Cuando el orgullo entra en sala: la fina línea entre estrategia y ego en la abogacía
Cómo el ego profesional puede influir en decisiones jurídicas que aparentan ser técnicas, pero responden más a necesidad de validación que a utilidad real
(Imagen: E&J)
Cuando el orgullo entra en sala: la fina línea entre estrategia y ego en la abogacía
Cómo el ego profesional puede influir en decisiones jurídicas que aparentan ser técnicas, pero responden más a necesidad de validación que a utilidad real
(Imagen: E&J)
En el ejercicio de la abogacía existe una dificultad especialmente compleja porque suele pasar desapercibida incluso para quien la experimenta: distinguir entre estrategia jurídica y ego profesional. No todas las decisiones litigiosas responden exclusivamente a criterios técnicos, económicos o procesales. En ocasiones, el conflicto se mantiene no porque resulte realmente útil para el cliente, sino porque el orgullo, la necesidad de tener razón o la resistencia a ceder empiezan a ocupar el centro de la decisión. El problema es que el ego rara vez se presenta de forma evidente. Normalmente se disfraza de firmeza, de defensa de principios o de convicción jurídica.

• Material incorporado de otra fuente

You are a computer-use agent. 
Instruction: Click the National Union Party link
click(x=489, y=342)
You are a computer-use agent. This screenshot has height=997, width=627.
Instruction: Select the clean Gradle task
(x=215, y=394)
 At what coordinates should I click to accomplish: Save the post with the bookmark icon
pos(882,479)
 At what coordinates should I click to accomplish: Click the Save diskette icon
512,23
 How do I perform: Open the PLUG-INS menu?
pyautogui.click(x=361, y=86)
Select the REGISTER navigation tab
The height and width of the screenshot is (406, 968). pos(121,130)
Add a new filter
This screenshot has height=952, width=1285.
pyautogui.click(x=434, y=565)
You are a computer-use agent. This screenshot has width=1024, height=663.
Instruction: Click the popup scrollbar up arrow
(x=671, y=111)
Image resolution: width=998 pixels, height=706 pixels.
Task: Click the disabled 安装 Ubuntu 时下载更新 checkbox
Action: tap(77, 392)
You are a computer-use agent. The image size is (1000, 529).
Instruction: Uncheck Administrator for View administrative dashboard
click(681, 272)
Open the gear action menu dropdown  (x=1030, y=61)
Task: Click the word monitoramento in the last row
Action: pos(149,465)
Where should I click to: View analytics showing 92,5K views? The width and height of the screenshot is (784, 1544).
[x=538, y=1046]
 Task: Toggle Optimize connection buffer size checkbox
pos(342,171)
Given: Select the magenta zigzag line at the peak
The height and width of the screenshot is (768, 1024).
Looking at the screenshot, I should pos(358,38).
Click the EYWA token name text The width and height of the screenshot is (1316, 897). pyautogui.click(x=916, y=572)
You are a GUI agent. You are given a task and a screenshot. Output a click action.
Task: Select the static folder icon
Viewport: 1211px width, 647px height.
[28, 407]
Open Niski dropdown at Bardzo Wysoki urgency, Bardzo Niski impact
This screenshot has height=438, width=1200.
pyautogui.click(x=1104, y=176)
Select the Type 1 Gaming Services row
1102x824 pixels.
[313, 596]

La profesión jurídica favorece esta dinámica por múltiples razones. El abogado trabaja constantemente defendiendo posiciones, argumentando, persuadiendo y enfrentándose a escenarios competitivos. Ganar tiene valor simbólico, reputacional y emocional. Con el tiempo, la capacidad de sostener posiciones firmes puede confundirse con la necesidad de no retroceder nunca.
El riesgo aparece cuando el objetivo deja de ser resolver eficazmente un problema y pasa a ser demostrar superioridad técnica, mantener una posición previa o evitar la percepción de derrota. En ese punto, la estrategia jurídica empieza a mezclarse con elementos emocionales que alteran la calidad de la decisión.